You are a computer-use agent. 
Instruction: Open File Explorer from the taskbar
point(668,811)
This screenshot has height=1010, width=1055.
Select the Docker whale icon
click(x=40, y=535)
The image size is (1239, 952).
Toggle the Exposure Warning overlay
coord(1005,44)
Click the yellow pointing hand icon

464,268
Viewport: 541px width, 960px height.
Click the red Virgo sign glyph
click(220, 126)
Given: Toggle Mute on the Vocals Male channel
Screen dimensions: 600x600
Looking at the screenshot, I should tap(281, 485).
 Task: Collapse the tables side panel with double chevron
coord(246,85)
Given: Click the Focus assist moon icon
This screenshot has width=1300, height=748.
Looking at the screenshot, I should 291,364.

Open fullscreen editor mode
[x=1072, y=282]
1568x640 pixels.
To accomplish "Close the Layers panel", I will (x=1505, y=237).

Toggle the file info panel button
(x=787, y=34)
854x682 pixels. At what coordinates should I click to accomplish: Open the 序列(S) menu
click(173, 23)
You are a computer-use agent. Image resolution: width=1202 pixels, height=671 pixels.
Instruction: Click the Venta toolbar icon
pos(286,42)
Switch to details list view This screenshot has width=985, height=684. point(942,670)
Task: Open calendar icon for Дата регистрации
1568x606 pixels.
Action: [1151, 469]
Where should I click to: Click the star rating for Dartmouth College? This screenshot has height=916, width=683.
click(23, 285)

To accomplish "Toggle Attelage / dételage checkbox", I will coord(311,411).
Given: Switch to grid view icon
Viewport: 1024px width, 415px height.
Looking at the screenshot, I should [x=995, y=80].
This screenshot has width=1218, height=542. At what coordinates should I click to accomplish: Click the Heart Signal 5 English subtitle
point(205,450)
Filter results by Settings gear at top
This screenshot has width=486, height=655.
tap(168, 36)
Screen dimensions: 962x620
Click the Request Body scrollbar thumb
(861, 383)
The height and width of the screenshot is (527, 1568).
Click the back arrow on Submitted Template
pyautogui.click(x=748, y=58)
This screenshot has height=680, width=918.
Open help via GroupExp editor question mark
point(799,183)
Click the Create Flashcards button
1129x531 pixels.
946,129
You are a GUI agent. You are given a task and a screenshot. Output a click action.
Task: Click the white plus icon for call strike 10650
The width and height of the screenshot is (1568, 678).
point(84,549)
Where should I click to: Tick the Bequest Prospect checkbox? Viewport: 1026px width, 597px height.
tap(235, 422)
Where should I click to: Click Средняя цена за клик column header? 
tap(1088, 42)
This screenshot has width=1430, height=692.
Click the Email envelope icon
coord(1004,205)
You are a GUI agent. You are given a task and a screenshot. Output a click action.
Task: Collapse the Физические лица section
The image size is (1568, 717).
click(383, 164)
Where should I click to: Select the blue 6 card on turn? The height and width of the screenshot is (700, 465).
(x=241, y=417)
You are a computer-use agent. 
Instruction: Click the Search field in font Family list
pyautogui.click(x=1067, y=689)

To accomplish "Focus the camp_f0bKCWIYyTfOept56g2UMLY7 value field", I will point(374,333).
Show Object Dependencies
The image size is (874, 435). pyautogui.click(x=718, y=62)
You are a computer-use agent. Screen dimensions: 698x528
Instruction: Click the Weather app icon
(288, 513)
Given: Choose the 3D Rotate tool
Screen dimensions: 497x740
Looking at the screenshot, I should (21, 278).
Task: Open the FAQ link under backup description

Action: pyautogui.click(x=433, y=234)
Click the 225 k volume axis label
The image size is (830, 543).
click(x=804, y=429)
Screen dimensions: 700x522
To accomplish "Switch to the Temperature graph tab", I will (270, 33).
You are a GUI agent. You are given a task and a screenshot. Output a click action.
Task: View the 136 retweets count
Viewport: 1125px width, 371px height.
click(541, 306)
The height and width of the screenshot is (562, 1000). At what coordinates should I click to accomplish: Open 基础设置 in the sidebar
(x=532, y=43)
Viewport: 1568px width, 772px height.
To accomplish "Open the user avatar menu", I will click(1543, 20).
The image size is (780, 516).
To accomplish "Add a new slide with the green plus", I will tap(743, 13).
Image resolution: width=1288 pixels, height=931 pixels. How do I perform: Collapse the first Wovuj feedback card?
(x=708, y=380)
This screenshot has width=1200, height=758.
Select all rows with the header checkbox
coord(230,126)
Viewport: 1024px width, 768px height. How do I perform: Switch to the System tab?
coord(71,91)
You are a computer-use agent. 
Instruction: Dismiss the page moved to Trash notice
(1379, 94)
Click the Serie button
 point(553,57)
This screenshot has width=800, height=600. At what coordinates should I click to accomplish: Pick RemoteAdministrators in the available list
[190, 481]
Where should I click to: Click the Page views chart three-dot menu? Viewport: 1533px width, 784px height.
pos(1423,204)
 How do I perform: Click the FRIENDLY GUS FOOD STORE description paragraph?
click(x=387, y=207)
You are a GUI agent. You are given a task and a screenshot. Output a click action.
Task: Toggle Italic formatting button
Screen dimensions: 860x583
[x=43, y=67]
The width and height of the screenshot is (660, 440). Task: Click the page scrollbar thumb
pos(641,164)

________

Your answer should consist of every entry, repeated exactly.

You are a computer-use agent. 
Instruction: Open File Explorer from the taskbar
point(668,811)
This screenshot has height=1010, width=1055.
Select the Docker whale icon
click(x=40, y=535)
The image size is (1239, 952).
Toggle the Exposure Warning overlay
coord(1005,44)
Click the yellow pointing hand icon

464,268
Viewport: 541px width, 960px height.
Click the red Virgo sign glyph
click(220, 126)
Given: Toggle Mute on the Vocals Male channel
Screen dimensions: 600x600
Looking at the screenshot, I should tap(281, 485).
 Task: Collapse the tables side panel with double chevron
coord(246,85)
Given: Click the Focus assist moon icon
This screenshot has width=1300, height=748.
Looking at the screenshot, I should 291,364.

Open fullscreen editor mode
[x=1072, y=282]
1568x640 pixels.
To accomplish "Close the Layers panel", I will (x=1505, y=237).

Toggle the file info panel button
(x=787, y=34)
854x682 pixels. At what coordinates should I click to accomplish: Open the 序列(S) menu
click(173, 23)
You are a computer-use agent. Image resolution: width=1202 pixels, height=671 pixels.
Instruction: Click the Venta toolbar icon
pos(286,42)
Switch to details list view This screenshot has width=985, height=684. point(942,670)
Task: Open calendar icon for Дата регистрации
1568x606 pixels.
Action: [1151, 469]
Where should I click to: Click the star rating for Dartmouth College? This screenshot has height=916, width=683.
click(23, 285)

To accomplish "Toggle Attelage / dételage checkbox", I will coord(311,411).
Given: Switch to grid view icon
Viewport: 1024px width, 415px height.
Looking at the screenshot, I should [x=995, y=80].
This screenshot has width=1218, height=542. At what coordinates should I click to accomplish: Click the Heart Signal 5 English subtitle
point(205,450)
Filter results by Settings gear at top
This screenshot has width=486, height=655.
tap(168, 36)
Screen dimensions: 962x620
Click the Request Body scrollbar thumb
(861, 383)
The height and width of the screenshot is (527, 1568).
Click the back arrow on Submitted Template
pyautogui.click(x=748, y=58)
This screenshot has height=680, width=918.
Open help via GroupExp editor question mark
point(799,183)
Click the Create Flashcards button
1129x531 pixels.
946,129
You are a GUI agent. You are given a task and a screenshot. Output a click action.
Task: Click the white plus icon for call strike 10650
The width and height of the screenshot is (1568, 678).
point(84,549)
Where should I click to: Tick the Bequest Prospect checkbox? Viewport: 1026px width, 597px height.
tap(235, 422)
Where should I click to: Click Средняя цена за клик column header? 
tap(1088, 42)
This screenshot has width=1430, height=692.
Click the Email envelope icon
coord(1004,205)
You are a GUI agent. You are given a task and a screenshot. Output a click action.
Task: Collapse the Физические лица section
The image size is (1568, 717).
click(383, 164)
Where should I click to: Select the blue 6 card on turn? The height and width of the screenshot is (700, 465).
(x=241, y=417)
You are a computer-use agent. 
Instruction: Click the Search field in font Family list
pyautogui.click(x=1067, y=689)

To accomplish "Focus the camp_f0bKCWIYyTfOept56g2UMLY7 value field", I will point(374,333).
Show Object Dependencies
The image size is (874, 435). pyautogui.click(x=718, y=62)
You are a computer-use agent. Screen dimensions: 698x528
Instruction: Click the Weather app icon
(288, 513)
Given: Choose the 3D Rotate tool
Screen dimensions: 497x740
Looking at the screenshot, I should (21, 278).
Task: Open the FAQ link under backup description

Action: pyautogui.click(x=433, y=234)
Click the 225 k volume axis label
The image size is (830, 543).
click(x=804, y=429)
Screen dimensions: 700x522
To accomplish "Switch to the Temperature graph tab", I will (270, 33).
You are a GUI agent. You are given a task and a screenshot. Output a click action.
Task: View the 136 retweets count
Viewport: 1125px width, 371px height.
click(541, 306)
The height and width of the screenshot is (562, 1000). At what coordinates should I click to accomplish: Open 基础设置 in the sidebar
(x=532, y=43)
Viewport: 1568px width, 772px height.
To accomplish "Open the user avatar menu", I will click(1543, 20).
The image size is (780, 516).
To accomplish "Add a new slide with the green plus", I will tap(743, 13).
Image resolution: width=1288 pixels, height=931 pixels. How do I perform: Collapse the first Wovuj feedback card?
(x=708, y=380)
This screenshot has width=1200, height=758.
Select all rows with the header checkbox
coord(230,126)
Viewport: 1024px width, 768px height. How do I perform: Switch to the System tab?
coord(71,91)
You are a computer-use agent. 
Instruction: Dismiss the page moved to Trash notice
(1379, 94)
Click the Serie button
 point(553,57)
This screenshot has width=800, height=600. At what coordinates should I click to accomplish: Pick RemoteAdministrators in the available list
[190, 481]
Where should I click to: Click the Page views chart three-dot menu? Viewport: 1533px width, 784px height.
pos(1423,204)
 How do I perform: Click the FRIENDLY GUS FOOD STORE description paragraph?
click(x=387, y=207)
You are a GUI agent. You are given a task and a screenshot. Output a click action.
Task: Toggle Italic formatting button
Screen dimensions: 860x583
[x=43, y=67]
The width and height of the screenshot is (660, 440). Task: Click the page scrollbar thumb
pos(641,164)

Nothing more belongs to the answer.